Leap Motion’s Michael Buckwald Lays Out His Vision For Gesture-Based Computer Interaction

While I was at South by Southwest Interactive, I had a chance to meet with the Leap Motion team and try out their upcoming gesture-based controller. We’ve been writing about the company for a while now, but this was a chance to see the technology in-person, and to use it with existing apps.

Thankfully, my own feeble attempts to play Cut The Rope using the Leap Motion Controller weren’t recorded on camera, but we did film a short demo by Vice President of Product Marketing Michael Zagorsek. He showed off a 3D visualizer that helps developers understand the controller’s capabilities, then played Fruit Ninja using a chopstick, and finally used the controller to sculpt a digital clay.

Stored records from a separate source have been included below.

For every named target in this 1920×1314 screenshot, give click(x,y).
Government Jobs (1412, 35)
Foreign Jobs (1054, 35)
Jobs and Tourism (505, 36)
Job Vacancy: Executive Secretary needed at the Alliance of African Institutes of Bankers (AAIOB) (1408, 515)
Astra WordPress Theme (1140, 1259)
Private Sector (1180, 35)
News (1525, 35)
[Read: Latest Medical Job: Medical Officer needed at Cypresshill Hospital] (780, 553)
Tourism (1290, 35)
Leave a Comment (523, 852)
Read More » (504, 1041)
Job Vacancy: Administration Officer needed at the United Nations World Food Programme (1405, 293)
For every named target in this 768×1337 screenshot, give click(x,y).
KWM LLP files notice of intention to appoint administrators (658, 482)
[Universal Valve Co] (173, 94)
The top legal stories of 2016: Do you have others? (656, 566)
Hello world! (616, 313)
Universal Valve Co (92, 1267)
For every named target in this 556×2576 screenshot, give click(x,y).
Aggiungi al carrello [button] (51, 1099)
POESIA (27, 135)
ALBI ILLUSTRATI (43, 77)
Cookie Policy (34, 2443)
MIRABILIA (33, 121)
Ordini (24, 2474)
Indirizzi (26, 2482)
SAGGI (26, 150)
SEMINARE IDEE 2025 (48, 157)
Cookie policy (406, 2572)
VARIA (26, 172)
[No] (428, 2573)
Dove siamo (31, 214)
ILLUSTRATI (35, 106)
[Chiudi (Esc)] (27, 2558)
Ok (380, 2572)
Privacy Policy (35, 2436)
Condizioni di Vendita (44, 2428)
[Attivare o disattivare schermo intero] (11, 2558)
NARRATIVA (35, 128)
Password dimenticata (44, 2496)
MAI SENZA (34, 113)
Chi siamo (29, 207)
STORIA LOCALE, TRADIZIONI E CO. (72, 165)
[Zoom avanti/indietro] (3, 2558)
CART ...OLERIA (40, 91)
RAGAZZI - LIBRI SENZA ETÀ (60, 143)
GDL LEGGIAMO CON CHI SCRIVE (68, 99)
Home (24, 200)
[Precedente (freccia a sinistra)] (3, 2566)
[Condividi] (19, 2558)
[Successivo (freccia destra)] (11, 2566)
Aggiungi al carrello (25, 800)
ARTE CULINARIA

After the demo, I sat down with CEO Michael Buckwald to talk some more about his plans for the product. The company still intends to start shipping units to preorder customers on May 13 and selling them in stores on May 19.

I was impressed by what I saw, but I also asked Buckwald whether, in order to master the new controller, some users might have to un-learn certain behaviors acquired from keyboards, mice, and trackpads.

“Interaction with a computer should be as similar to interaction with the real-world as possible,” he said. Other input devices may have “confused or unlearned” people’s instincts, but he argued, “Usually it takes people only a few seconds to recalibrate, and ultimately that deep, hardwired, instinctual ability to reach out and just grab an object in 3D space — because the world is 3D — that wins out.”

Eventually, Buckwald said he wants to see Leap Motion technology embedded into a wide range of devices, including head-mounted displays like Google Glass. In fact, he suggested that gesture-based controls could be the key to making those devices take take off, because typing into a keyboard breaks the immersive experience. Not that he’s endorsing Google specifically.

“There are many other companies, both startups and entrenched players, that are working in that space,” he said. “I think that it is going to be inevitable. It’s just a question of when.”

Earlier this week, the team behind the Fleksy gesture keyboard demonstrated their own integration with Leap Motion.